We extracted the continuous (sampling frequency: 125 Hz) unfiltered single-lead ECG signal for all patients enrolled in the programme. These data were transmitted wirelessly to the remote monitoring endpoint, stored remotely and analysed retrospectively. The ECG recordings were divided into 1 min non-overlapping strips for easy comparison and standardisation. Each strip was analysed by the model for each arrhythmia, meaning that strips can fall into multiple categories. Up to 1000 strips for each arrhythmia type identified by the algorithm were randomly selected for human annotation, balanced by patient. Additionally, to determine a false negative rate (FNR), 2000 strips with no model-noted abnormality were randomly selected for human annotation from patients home hospitalised for a heart failure exacerbation or with known arrhythmia.

Gold standard annotation

Each of the randomly selected strips described above was annotated beat-by-beat by two expert technicians who were certified cardiac technicians and certified rhythm analysis technicians. A third senior technician analysed strips if there were incongruencies to break any discrepancies. In the event of multiple incongruencies, the senior technician’s reading prevailed. Each technician’s reading was reviewed by a cardiologist for accuracy before final labelling.

Prior algorithm development

The ECG interpretation algorithm is a hybrid machine learning model developed separately from and prior to the present study using a different patient cohort. It was originally trained on approximately 3 700 000 annotated single-lead ECGs of US adult patients with heart failure and atrial fibrillation (AFIB) monitored at home between 2015 and 2018 (RhythmAnalytics, Biofourmis). The data were captured via Holter monitor at a sampling rate of 256 Hz. Without manual preprocessing, the model was trained to autonomously identify AFIB, pause, paroxysmal supraventricular tachycardia (PSVT), premature ventricular contraction (PVC), sinus bradycardia, sinus tachycardia, ventricular bigeminy, ventricular trigeminy and normal sinus rhythm (figure 2). The distribution of arrhythmias in the training set and the model’s performance against the training data set are shown in online supplemental tables S1 and S2.

Figure 2

Example ECGs demonstrating arrhythmias. (A) Atrial fibrillation. (B) Sinus bradycardia. (C) Normal sinus rhythm. (D) Pause. (E) Paroxysmal supraventricular tachycardia. (F) Sinus tachycardia. (G) Ventricular bigeminy. (H) Ventricular trigeminy.

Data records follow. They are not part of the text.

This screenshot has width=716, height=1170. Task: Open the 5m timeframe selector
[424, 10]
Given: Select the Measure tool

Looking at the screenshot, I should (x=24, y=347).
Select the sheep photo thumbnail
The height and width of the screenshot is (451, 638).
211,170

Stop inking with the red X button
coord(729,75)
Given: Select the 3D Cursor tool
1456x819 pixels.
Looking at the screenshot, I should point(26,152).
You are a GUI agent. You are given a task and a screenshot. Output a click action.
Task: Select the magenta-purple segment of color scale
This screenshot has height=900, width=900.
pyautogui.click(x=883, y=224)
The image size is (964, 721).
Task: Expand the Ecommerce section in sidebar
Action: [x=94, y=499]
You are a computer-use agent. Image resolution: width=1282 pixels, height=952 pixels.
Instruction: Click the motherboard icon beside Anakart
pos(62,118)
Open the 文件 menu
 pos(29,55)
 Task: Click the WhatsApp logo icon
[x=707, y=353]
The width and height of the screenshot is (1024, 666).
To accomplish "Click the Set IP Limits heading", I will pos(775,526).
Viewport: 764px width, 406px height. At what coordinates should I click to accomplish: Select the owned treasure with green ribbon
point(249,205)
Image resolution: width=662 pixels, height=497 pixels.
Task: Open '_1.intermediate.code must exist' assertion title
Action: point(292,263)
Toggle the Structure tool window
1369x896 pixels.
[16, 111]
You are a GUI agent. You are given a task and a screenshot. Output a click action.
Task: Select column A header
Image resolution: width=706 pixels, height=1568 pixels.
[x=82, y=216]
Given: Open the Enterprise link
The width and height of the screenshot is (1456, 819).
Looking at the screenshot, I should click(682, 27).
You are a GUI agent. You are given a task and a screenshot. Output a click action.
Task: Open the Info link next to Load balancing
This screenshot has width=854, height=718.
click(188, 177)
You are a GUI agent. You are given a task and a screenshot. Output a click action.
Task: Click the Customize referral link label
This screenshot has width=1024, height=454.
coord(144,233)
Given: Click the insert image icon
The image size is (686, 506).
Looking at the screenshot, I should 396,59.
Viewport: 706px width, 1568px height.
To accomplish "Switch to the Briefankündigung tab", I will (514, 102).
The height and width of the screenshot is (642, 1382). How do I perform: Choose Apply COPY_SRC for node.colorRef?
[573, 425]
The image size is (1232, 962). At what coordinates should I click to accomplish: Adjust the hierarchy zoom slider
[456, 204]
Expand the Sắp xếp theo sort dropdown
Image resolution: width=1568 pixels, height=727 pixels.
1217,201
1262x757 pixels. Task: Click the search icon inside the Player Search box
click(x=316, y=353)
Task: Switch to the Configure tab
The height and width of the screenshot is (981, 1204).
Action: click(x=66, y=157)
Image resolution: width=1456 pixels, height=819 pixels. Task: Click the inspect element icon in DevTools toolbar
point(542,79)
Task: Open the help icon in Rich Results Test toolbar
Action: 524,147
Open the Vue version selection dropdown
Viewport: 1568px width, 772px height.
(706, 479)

The hybrid machine learning model receives input from the unfiltered signal obtained from the single-lead ECG (online supplemental figure S1 and table S3). This signal passes through a 0.5–40 Hz band pass filter31 and amplitude ratio thresholding to detect and remove artefacts.32 This is then further filtered33 to remove contributions from baseline wandering,31 power line interference, electromyographic (EMG) and motion artefact interference.32 This filtration is all used to reduce the noise in the ECG signal. The filtered signal is passed to modules that output the peak of the p, q, r, s and t as well as the morphological features for each beat.34

Following this processing, a hybrid approach is adopted by combining traditional ECG feature engineering and a deep neural network (DNN).34 Established ECG techniques such as r-peak detection,34 p-wave detection,35 t-wave offset detection,36 37 wavelet transform31 38–40 and sample of entropy41 are used as inputs to the arrhythmia modules. In addition, the DNN which was trained directly from the ECG signal is used to output morphological features and independent peak detection features. These morphological features and peak detection features are then passed to each of the eight classifiers, allowing for the detection of multiple arrhythmias per strip. This architecture allows a combination of techniques to be used in different independent arrhythmia modules. For example, the arrhythmia module that classifies sinus bradycardia and sinus tachycardia receives input from r-peak detection and ignores morphological features from the DNN. In contrast, the arrhythmia module that detects ventricular arrhythmias (ventricular bigeminy, ventricular trigeminy and PVC) uses mainly morphological features and peak detection features from the DNN. Lastly, the arrhythmia module that detects atrial arrhythmias (AFIB and PSVT) uses both morphological features from the DNN and other established ECG features such as p-wave detection and sample of entropy.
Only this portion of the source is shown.